WORK ORDER 1:
Rewrite the nbval thread from "Mini-update: it seems" down to "py.test test functions.", with "saved output cells" changed to "stored output cells".
WORK ORDER 2:
In the nbval thread, what does jsick say nbdime is for?
WORK ORDER 3:
Pick up the nbval thread after its last sentence and carry the discussion on.

*** Opening of SUPPLIED TEXT ***

Is nbval a viable candidate for testing our example Jupyter notebooks?

mwv · January 25, 2017, 3:32pm

Testing of example code in Jupyter notebooks will be helpful in ensuring that our tutorials and related examples remain current. Does anyone have any experience with nbval, which is supposed to integrate with the py.test framework?

Are there other similar packages that are worth investigating?

jsick · January 25, 2017, 3:55pm

Thanks @mwv, I need to try it out still but I imagine that’s what we’ll want for documentation testing.

Mini-update: it seems to do the testing by comparing computed output against saved output cells. I’ll have to see if this can do everything for us, or if there’s an addition need for ‘hidden’ test cells that contain py.test test functions.

I also noticed nblint recently for flake8-ing notebook code, and then there’s nbdime for diffing notebooks. This looks like a good technology stack for CI’ing our docs.

swinbank · January 25, 2017, 3:59pm

I have no experience of nbval, so I can’t answer the question directly.

However, I wonder if we should actually take a step back and ask what our preferred mechanism for presenting tutorials and examples actually is (or, rather, will be). I’d prefer us to take a unified, coherent approach to this, rather than attempting to expand our systems (and our readers’ patience) to cover whatever formats we can think of.

*** Close of SUPPLIED TEXT ***
*** Opening of PROVIDED MATERIAL ***

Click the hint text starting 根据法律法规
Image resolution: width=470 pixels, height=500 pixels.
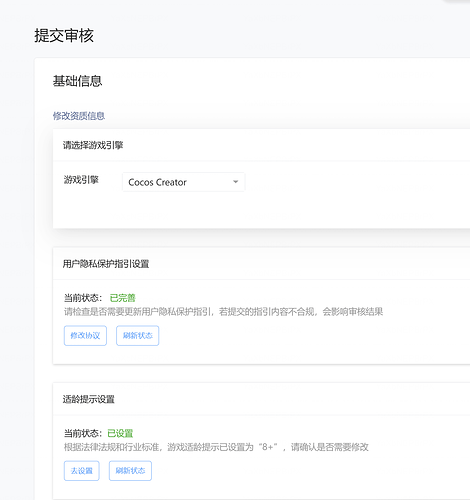point(216,447)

*** Close of PROVIDED MATERIAL ***

FINAL ANSWER 1:
Mini-update: it seems to do the testing by comparing computed output against stored output cells. I’ll have to see if this can do everything for us, or if there’s an addition need for ‘hidden’ test cells that contain py.test test functions.

FINAL ANSWER 2:
Diffing notebooks.

FINAL ANSWER 3:
For example, given the approach pipelines documentation described in DMTN-030, I’d imagine one could construct a good argument that we’d should embed tutorials directly in the documentation, written as reStructuredText documents and tested appropriately, rather than by trying to graft on notebooks (which, arguably, will never integrate properly with Sphinx).

I don’t take an opinion on which route we should go down for now, but I do think we should step back and think about how we actually want our tutorials to work before we focus on the details of the technology.

timj · January 25, 2017, 4:00pm

Slight tangent here, but is the plan to replace all our current examples/ code with tested code? I get the impression that most of our examples will only work by fluke.

jsick · January 25, 2017, 4:02pm

I’ve got some ideas about a workflow where examples are written natively in Sphinx, but can be output into notebooks for users to try at home or on the Science Platform. You’re absolutely right that I should write up a proposal for this.

swinbank · January 25, 2017, 4:03pm

My opinion is that untested examples are actually worse than useless: they are actively instructing folks to do things which won’t work. From that point of view, I strongly think that ought to be the plan.

In terms of resource allocation, it rather depends how our current work prototyping the ideas set forth in DMTN-030 proceeds, together with if & how we converge in discussions like this one, and the availability of person-power to actually do the work.

jsick · January 25, 2017, 4:04pm

Yes, it’d also be worth having a discussion about this. I think we should eventually deprecate examples/ in their current form and only have examples that are driven by documentation and tested as part of documentation CI. So whether there’s anything in examples/ or not is an implementation detail.

KSK · January 25, 2017, 4:42pm

I agree strongly with this. I don’t have a notion of how much work it would take, but (at least for the python examples) it would be useful to go through and convert the ones that can be doctested in rST and pitch the rest of them.

timj · January 25, 2017, 4:44pm

This might be an interesting JTM hack session: collaboratively migrating a few examples into a testable form.